__REQUIRED TASKS__.
**1.** Quote the Grammys commentary word for word, starting with "When you think" and going on through "and time again.".
**2.** Decide whether each statement below agrees with the Grammys commentary. Answer yes or no, and quote the deciding words of the text.
(a) The writer holds that every celebrity is subject to these criticisms.
(b) Mac Miller's parents attended the ceremony to accept his award.
(c) The award went to Ariana Grande.
**3.** Answer these questions from the Grammys commentary.
(a) What does the writer say the Grammys are intended to be?
(b) In what year did the Grammys have Mac Miller's parents attend the ceremony?
(c) Where did Ariana Grande call the situation "literal bulls**t"?
##### GIVEN TEXT #####
When you think of the Grammys, chances are that you visualize flashing lights, over-the-top outfits, and your favorite celebrities having the time of their lives on the red carpet. But, are we all failing to see the corruption, sexism, racism and falsity in it all? What’s intended to be a celebration of the arts has turned into a political agenda by Hollywood’s inner circles. They favor those willing to partake in the toxicity of shaking hands to get a trophy, or at least agreeing to ignore it with a smile.
To be clear, not all celebrities apply to these criticisms and many of them deserve their awards and credit for their hard work and talent. However, it’s worth talking about it when it’s noticeably discriminatory time and time again.
In 2018, the Grammys betrayed the late Mac Miller by having his parents attend the ceremony to accept his award, only to give the award to Cardi B. The lack of sympathy it takes to invite mourning parents to the event while being fully aware that their son wasn’t even going to win the award is something beyond belief. It was seen as an act of disrespect to Miller and his family. His ex-girlfriend, Ariana Grande, took to Twitter, calling the situation “literal bulls**t.” And I have to say, I agree with Ariana. As an avid Mac Miller fan, this issue stays close to my heart, and as a Black person, so does the blatant racism that’s prevalent in the Academy.
##### DATASET RECORDS #####
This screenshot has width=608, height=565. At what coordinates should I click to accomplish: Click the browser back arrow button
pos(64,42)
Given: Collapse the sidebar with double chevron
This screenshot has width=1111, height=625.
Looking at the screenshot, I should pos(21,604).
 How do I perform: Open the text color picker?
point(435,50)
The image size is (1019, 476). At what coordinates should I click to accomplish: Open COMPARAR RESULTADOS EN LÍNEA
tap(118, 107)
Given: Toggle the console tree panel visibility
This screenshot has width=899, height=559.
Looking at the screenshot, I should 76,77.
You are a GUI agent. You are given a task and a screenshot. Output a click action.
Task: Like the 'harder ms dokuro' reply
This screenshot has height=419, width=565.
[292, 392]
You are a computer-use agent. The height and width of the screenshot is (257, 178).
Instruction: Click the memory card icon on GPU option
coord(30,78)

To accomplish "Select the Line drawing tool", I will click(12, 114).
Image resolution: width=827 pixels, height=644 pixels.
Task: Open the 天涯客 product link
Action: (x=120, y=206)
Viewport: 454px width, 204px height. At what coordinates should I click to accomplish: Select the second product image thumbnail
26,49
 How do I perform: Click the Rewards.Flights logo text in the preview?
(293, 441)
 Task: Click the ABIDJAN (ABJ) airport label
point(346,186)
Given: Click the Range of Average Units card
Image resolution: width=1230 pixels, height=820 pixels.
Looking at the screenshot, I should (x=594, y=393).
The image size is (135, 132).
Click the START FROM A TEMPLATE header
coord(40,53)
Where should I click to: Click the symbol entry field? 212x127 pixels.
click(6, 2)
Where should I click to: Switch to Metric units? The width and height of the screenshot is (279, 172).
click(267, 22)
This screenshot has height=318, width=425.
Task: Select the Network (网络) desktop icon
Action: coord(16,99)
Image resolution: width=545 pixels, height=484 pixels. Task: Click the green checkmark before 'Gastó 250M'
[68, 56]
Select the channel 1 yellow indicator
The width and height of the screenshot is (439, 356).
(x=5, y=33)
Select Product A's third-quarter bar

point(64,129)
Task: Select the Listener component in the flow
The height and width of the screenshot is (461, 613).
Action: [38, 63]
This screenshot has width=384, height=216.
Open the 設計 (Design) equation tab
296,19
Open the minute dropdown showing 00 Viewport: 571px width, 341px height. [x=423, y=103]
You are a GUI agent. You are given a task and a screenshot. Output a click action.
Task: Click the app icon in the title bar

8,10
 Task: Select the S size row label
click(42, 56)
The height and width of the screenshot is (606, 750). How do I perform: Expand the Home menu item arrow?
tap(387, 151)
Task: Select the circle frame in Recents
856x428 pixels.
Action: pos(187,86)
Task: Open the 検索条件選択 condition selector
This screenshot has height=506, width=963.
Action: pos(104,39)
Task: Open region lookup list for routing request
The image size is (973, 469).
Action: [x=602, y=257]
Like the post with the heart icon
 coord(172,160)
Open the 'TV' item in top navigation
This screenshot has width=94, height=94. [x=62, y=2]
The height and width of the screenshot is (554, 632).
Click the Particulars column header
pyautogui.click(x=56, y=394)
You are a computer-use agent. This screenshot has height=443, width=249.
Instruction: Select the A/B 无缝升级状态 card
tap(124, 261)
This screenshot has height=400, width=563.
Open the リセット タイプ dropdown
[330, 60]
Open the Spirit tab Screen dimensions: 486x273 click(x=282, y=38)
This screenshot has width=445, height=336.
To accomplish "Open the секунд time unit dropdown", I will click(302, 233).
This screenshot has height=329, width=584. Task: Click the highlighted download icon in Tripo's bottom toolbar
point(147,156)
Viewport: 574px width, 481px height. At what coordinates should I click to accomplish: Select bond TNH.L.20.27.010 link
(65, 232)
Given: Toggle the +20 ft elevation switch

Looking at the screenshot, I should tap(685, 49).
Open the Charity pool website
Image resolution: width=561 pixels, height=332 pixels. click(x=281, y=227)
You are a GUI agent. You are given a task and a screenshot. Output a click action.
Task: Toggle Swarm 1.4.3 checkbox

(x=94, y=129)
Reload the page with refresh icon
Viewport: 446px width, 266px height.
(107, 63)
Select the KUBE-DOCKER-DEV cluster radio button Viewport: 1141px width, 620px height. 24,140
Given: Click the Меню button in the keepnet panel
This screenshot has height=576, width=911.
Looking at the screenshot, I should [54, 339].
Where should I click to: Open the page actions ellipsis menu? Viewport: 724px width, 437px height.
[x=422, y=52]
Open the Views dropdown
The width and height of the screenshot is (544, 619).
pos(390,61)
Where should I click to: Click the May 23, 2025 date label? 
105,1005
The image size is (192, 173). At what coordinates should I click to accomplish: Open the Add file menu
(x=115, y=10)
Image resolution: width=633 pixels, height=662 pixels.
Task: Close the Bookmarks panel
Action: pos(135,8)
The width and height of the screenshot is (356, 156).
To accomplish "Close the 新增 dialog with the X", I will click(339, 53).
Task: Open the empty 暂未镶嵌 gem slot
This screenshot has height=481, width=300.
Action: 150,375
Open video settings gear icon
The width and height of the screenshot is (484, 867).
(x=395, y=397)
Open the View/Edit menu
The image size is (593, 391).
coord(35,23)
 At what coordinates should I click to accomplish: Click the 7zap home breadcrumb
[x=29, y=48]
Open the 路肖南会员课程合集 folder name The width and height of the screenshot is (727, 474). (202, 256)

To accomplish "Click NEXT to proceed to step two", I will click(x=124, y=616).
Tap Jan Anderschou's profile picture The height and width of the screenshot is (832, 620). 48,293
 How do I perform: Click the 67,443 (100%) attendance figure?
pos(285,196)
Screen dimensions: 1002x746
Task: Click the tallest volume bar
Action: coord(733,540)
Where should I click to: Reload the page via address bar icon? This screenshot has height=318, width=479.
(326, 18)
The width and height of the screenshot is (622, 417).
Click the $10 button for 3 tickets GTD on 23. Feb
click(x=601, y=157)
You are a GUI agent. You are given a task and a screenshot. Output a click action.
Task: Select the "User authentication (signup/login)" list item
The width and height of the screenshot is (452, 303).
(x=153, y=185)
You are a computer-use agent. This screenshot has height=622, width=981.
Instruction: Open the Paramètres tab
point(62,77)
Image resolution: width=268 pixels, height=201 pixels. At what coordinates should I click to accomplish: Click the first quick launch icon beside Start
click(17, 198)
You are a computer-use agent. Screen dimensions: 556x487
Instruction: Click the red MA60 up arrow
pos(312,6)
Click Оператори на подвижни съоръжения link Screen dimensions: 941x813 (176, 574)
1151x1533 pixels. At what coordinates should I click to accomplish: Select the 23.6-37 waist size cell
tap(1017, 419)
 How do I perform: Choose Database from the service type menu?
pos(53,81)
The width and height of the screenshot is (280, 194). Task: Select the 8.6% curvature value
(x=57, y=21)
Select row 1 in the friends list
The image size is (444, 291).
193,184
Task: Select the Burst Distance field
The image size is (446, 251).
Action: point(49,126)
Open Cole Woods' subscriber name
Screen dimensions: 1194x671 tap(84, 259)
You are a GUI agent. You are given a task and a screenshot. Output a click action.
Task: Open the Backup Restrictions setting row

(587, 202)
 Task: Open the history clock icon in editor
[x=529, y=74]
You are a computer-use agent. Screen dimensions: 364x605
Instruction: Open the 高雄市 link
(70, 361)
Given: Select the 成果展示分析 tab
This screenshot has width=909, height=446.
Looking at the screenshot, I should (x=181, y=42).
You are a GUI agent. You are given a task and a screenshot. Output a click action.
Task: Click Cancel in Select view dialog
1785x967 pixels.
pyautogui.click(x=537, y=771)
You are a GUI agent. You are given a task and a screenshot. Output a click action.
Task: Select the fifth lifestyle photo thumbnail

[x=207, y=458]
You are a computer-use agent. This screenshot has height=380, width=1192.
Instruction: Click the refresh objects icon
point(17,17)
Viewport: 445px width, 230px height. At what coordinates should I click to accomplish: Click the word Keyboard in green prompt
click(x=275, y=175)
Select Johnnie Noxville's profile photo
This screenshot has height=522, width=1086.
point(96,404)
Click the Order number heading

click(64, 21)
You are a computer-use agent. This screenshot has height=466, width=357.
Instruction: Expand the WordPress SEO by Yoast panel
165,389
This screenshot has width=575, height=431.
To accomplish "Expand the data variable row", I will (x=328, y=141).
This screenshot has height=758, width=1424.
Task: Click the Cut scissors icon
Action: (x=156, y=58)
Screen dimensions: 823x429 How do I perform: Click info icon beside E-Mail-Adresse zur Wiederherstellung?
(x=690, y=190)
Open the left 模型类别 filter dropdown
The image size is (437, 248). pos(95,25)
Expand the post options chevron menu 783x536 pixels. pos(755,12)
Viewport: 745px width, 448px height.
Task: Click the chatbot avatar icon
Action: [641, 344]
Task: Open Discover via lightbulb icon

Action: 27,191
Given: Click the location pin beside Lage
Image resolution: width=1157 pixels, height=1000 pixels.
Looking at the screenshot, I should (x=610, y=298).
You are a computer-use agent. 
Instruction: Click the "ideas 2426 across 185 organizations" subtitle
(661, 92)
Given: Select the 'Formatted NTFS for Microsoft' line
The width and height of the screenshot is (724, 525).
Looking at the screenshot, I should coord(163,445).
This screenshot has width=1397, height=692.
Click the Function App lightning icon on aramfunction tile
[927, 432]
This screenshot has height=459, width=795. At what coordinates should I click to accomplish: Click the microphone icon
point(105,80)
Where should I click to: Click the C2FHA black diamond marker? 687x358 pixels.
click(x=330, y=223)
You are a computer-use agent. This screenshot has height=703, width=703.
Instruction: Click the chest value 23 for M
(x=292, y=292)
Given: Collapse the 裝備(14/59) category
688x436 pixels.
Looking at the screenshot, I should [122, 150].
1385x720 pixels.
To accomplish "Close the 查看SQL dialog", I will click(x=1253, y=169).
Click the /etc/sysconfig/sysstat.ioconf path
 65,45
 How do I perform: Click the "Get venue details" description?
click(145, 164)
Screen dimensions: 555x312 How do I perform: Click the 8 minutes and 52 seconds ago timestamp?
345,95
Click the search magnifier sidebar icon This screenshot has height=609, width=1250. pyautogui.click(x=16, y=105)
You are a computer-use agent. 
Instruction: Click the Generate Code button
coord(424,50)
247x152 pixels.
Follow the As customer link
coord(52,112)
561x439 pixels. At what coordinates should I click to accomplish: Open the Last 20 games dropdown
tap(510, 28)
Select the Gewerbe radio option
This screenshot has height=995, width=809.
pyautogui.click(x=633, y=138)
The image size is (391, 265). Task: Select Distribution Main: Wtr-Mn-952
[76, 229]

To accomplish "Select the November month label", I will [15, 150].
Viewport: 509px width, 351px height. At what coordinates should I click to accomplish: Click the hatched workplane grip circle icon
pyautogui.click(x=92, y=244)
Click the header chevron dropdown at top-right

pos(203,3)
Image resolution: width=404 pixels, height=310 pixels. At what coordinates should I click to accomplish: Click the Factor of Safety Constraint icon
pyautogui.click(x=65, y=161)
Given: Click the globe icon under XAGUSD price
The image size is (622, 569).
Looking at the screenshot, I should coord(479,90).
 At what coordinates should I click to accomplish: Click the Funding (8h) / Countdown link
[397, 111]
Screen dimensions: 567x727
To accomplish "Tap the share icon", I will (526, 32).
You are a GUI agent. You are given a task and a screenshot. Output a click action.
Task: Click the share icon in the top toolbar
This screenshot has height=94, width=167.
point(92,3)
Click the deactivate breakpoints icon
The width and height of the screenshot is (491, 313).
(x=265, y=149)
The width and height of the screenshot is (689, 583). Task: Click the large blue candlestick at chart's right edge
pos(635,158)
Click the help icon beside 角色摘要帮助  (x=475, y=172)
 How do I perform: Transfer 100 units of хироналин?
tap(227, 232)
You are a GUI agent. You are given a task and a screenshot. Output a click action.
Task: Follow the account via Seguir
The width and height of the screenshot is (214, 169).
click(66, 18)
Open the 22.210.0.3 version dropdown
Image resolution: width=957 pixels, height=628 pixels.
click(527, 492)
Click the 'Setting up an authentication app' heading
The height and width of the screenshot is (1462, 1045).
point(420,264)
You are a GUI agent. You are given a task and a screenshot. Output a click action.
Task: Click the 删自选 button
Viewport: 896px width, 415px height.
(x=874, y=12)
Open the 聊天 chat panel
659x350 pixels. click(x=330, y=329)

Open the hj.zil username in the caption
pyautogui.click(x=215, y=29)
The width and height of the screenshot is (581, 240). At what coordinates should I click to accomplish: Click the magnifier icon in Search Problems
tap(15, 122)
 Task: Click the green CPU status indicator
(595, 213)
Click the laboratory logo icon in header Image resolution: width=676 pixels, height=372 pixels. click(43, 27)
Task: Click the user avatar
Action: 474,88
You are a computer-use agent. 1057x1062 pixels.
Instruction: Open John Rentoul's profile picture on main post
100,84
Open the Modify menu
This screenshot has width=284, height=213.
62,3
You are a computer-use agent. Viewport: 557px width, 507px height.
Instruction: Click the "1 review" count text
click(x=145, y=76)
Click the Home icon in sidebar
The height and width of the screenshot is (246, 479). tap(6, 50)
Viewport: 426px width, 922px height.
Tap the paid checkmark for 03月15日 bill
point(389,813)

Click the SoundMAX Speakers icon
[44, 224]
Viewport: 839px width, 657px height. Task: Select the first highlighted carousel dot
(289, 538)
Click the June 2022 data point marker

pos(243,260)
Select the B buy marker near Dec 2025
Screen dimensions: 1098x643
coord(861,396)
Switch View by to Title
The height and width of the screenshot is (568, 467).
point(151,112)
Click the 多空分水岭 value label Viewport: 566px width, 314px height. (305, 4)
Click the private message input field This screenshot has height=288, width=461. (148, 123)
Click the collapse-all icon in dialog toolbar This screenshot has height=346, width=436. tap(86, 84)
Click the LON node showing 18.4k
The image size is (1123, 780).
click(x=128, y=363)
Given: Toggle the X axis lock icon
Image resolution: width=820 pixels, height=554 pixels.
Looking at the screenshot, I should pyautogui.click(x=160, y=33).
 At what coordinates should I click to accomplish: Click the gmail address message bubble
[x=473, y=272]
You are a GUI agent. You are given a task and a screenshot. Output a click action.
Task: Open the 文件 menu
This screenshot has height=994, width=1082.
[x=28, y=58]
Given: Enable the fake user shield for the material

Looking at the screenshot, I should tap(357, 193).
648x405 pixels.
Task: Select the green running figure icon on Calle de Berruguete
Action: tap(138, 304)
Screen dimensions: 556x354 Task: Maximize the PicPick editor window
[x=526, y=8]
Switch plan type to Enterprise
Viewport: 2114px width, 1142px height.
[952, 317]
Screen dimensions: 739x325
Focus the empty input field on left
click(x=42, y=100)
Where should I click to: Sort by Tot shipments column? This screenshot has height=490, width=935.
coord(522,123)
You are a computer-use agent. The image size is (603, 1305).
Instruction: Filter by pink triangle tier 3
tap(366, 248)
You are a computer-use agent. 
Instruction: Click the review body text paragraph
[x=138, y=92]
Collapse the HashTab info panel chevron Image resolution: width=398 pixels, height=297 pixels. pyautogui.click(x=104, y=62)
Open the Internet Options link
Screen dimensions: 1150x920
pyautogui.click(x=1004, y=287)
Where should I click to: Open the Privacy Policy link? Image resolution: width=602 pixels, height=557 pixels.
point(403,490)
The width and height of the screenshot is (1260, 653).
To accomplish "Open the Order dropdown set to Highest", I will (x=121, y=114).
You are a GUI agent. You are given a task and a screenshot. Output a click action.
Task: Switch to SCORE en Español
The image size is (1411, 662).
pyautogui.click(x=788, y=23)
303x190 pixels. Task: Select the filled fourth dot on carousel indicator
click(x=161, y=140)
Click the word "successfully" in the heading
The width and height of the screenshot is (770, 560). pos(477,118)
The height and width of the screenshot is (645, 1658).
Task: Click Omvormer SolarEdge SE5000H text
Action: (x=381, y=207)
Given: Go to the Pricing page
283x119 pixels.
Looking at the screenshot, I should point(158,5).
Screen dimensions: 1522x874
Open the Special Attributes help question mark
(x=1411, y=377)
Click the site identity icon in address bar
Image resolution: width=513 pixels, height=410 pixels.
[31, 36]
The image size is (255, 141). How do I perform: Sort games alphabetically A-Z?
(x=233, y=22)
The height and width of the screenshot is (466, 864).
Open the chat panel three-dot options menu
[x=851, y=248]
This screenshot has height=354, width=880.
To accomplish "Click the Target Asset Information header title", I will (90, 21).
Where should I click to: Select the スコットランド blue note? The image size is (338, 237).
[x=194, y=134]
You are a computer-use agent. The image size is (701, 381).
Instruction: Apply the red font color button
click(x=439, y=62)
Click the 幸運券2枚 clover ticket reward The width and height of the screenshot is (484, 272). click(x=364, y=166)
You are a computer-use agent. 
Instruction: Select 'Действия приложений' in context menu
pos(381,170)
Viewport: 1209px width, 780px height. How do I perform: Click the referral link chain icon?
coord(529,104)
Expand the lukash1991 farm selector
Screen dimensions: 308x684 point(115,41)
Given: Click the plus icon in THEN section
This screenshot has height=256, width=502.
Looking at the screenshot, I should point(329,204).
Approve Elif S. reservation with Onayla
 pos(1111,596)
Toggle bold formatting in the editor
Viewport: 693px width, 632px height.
#####
__EXERCISE SOLUTIONS__.
**1.**
When you think of the Grammys, chances are that you visualize flashing lights, over-the-top outfits, and your favorite celebrities having the time of their lives on the red carpet. But, are we all failing to see the corruption, sexism, racism and falsity in it all? What’s intended to be a celebration of the arts has turned into a political agenda by Hollywood’s inner circles. They favor those willing to partake in the toxicity of shaking hands to get a trophy, or at least agreeing to ignore it with a smile.
To be clear, not all celebrities apply to these criticisms and many of them deserve their awards and credit for their hard work and talent. However, it’s worth talking about it when it’s noticeably discriminatory time and time again.

**2.**
(a) No: "not all celebrities apply to these criticisms"
(b) Yes: "having his parents attend the ceremony to accept his award"
(c) No: "only to give the award to Cardi B."

**3.**
(a) A celebration of the arts
(b) 2018
(c) On Twitter